Das richtige Gedenken an Julius Leber?
Von hier aus organisierte Julius Leber seine Widerstandsarbeit - bald soll die alte Kohlenhandlung abgerissen werden. Zur Foto-Galerie
Im Rathaus Schöneberg findet eine Ausstellung zum Gedenken an den bedeutenden Widerstandskämpfer gegen den Nationalsozialismus statt – doch die Kunstentwürfe werden dem geschichtlichen Erbe nicht gerecht.

Sie ist nicht leicht zu finden, die kleine Ausstellung im Rathaus Schöneberg. Beinahe könnte man glauben, dass sich der Bezirk Tempelhof-Schöneberg etwas schämt und bewusst am Eingang keinen Hinweis angebracht hat. Nach dem Besuch hofft der Betrachter allerdings, dass sich der Bezirk wirklich und gründlich schämt.

Zum Hintergrund

Angesichts des Abrisses der alten Bebauung in der Torgauer Straße soll auch die ehemalige Kohlenhandlung dem Erdboden gleich gemacht werden, von der aus Julius Leber seine Widerstandsarbeit organisiert hat. Der sozialdemokratische Politiker wurde hier am 5. Juli 1944 verhaftet und im Januar 1945 hingerichtet. Seine Frau Annedore hatte noch bis in die 60er Jahre hinein auf dem Grundstück einen kleinen Verlag, mit dem sie das Andenken an ihren Mann und die Widerstandsbewegung aufrechterhielt. Einige An- und Umbauten sowie Kriegsschäden haben das ursprüngliche Gebäude im Laufe der Zeit verändert. Nun soll es auf Wunsch des Bezirks verschwinden. Der Grund: das liebe Geld. Möglichst wenig kosten soll die Erinnerung an den Widerstand und selbst die SPD sieht tatenlos zu, wie das Gedenken an einen ihrer größten Männer gehandhabt wird.

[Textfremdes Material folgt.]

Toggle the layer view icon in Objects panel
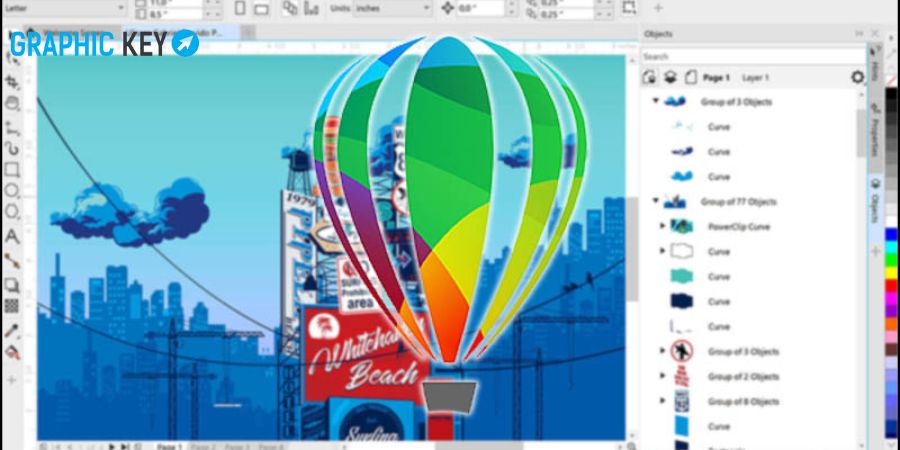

Wenige hundert Meter weiter wurde dagegen in den vergangenen Jahren 1 Million Euro bezahlt, um den Schwerbelastungskörper – einen gigantischen Betonklotz – von Albert Speer zu sanieren. Für den Geschichtsparcours und das SA-Gefängnis Papestraße wurde auch ausreichend Geld in die Hand genommen. Auf den Gedanken, den Ort des Widerstandes in der Torgauer Straße mit in das Konzept einzubeziehen – darauf ist im Bezirk niemand gekommen. Es ist ein erschreckendes Beispiel dafür, welchen Stellenwert das Gedenken an den Widerstand gegen den Nationalsozialismus im Jahr 2012 besitzt.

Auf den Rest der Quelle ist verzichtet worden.